As you might have noticed, I’ve lately been fairly productive here on my blog and I do apologize for the influx of posts to those who consider daily blogging a bit too much for their taste (there’s even a new word for such a ‘diagnosis’, according to David Crystal). Well, there’s always the option of unfollowing, muting or ignoring (or whatever the possibilities are). But if you’ve chosen to bear with me nevertheless, thank you. 🙂
Although blogging feels so good these days, even therapeutic, I find my current spurt of energy rather ironic because it was not so long ago that I shared my feelings regarding a lack of zeal. In that older post, I
complained said that I had lost enthusiasm for social media and particularly blogging. Was it blogger burnout? Either way, life is a rollercoaster.
Since then, things have improved massively. It’s no surprise, though, because it’s the summer holidays, right? However, I still remember how I felt back then – as if there was nothing more to share with the world. I felt like things were happening but for some reason, there was no space for reflection (and so nothing to write about). Maybe it was because my working memory was overloaded with all the weird stuff going on around me. And maybe that’s why I couldn’t tap into my reflective capacity. In hindsight, I would say that I was running on autopilot, at least most of the time – as though I wasn’t even fully conscious of what I was doing and why.

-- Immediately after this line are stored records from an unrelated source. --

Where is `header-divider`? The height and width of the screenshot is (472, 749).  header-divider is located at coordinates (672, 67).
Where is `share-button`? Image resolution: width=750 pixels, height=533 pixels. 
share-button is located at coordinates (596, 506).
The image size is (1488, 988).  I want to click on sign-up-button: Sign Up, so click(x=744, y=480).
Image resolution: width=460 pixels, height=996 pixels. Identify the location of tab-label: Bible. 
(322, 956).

So perhaps, I needed to save all the creative powers for the actual job that had to be done, i.e. teaching online, and there was no inspiration left for reflecting on my teaching and blogging.

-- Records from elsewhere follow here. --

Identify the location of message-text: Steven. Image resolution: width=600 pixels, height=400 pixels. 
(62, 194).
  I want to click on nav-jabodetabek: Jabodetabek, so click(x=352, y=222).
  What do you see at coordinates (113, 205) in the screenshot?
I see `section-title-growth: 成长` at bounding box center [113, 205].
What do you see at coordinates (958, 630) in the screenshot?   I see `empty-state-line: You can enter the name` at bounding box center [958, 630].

After all, asynchronous lessons had to be created and although I found the process quite enjoyable, it took a lot of my time and energy. In addition to that, obviously, synchronous lessons had to be delivered as well, but not many of us had actually received much proper training on how to go about it successfully. There were so many new skills to acquire on the fly. What is more, you can be a teacher genius but your experience is mainly derived from being in the actual classroom. So let’s face it, even though some of that experience can come in handy in online teaching, most of the time, you are in the dark (myself at any rate).

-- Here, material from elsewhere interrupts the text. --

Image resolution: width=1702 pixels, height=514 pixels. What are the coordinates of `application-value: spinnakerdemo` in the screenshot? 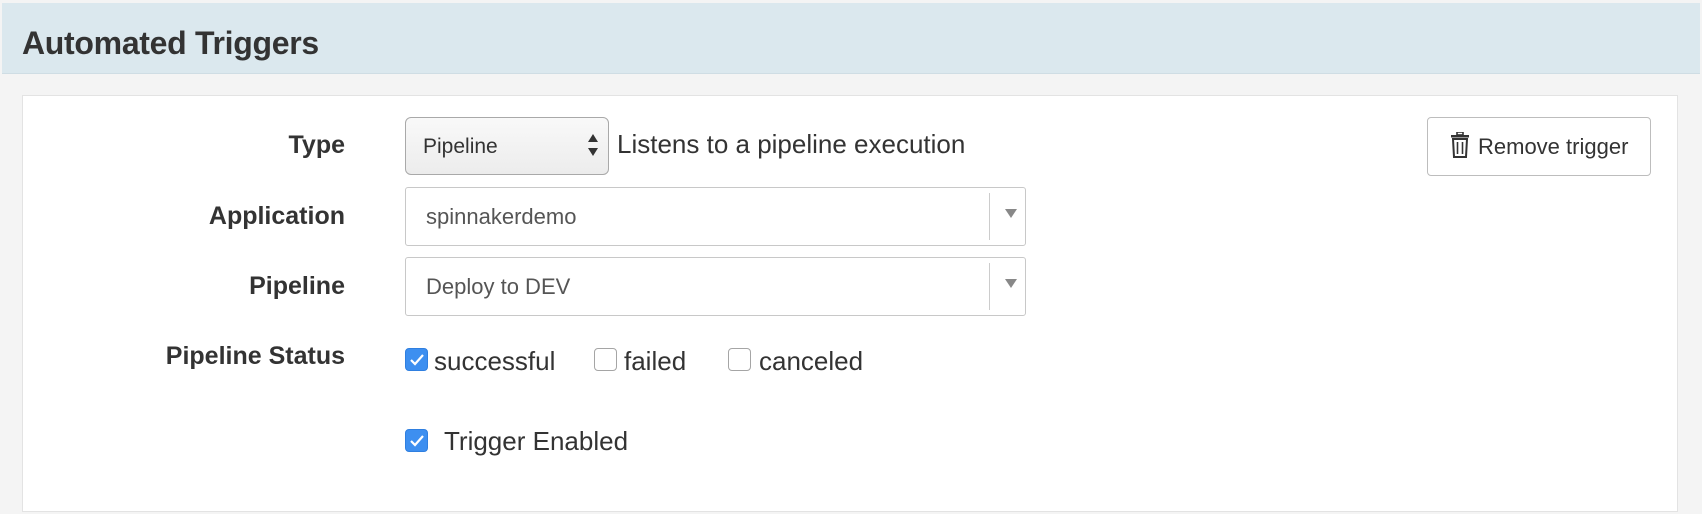 It's located at (502, 216).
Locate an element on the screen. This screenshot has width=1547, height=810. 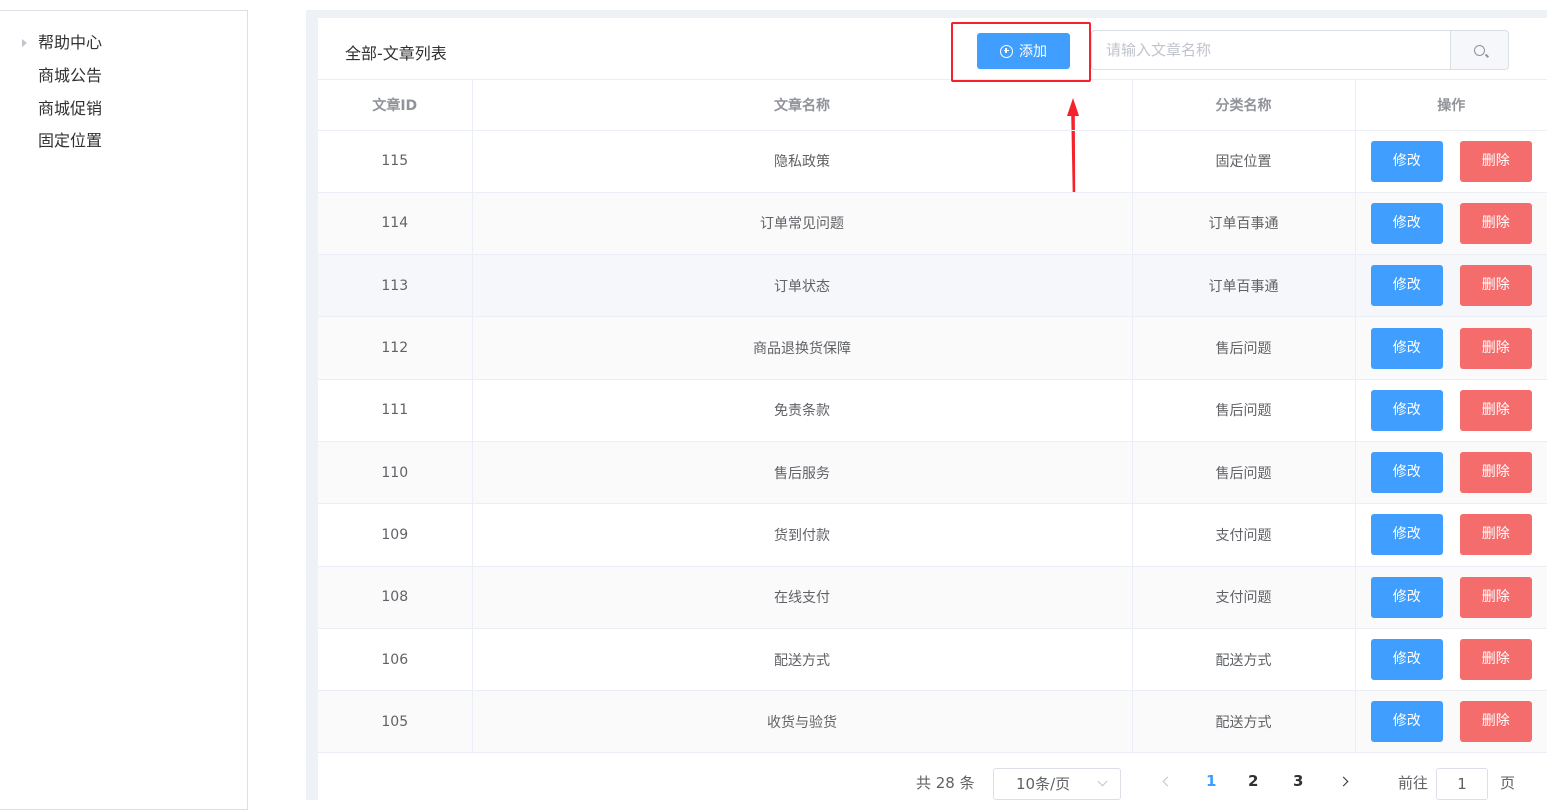
table-row: 114 订单常见问题 订单百事通 修改 删除 is located at coordinates (932, 224).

Also, I remember that back then, I knew there were people out there who were more knowledgeable and had more experience with the virtual environment and I suspected that what teachers needed most was useful tips and advice on how to handle the new situation rather than somebody whining about how uncomfortable they felt with this or that. But maybe I’m wrong and people would have related. It’s just water under the bridge anyway …
So, most of the time I kept myself busy exploring ELT websites and online materials that fellow teachers were busily sharing and recommending, which, in the end, was what helped me most at that time. It was a period of consumption of practical ideas which had to be put into practice immediately – with little time to gauge and/or reflect on their efficacy. Life happened, as they say, and we simply complied without questioning too much, I guess.
But now, at last, it’s time to stop and contemplate for a bit. I feel that at the moment, emotions, as well as newly formed beliefs, need to be scrutinized before new input can be taken in. Luckily, it seems that all the previously suppressed reflective powers are back, ready to serve me again. The bottle was opened and the genie can get out.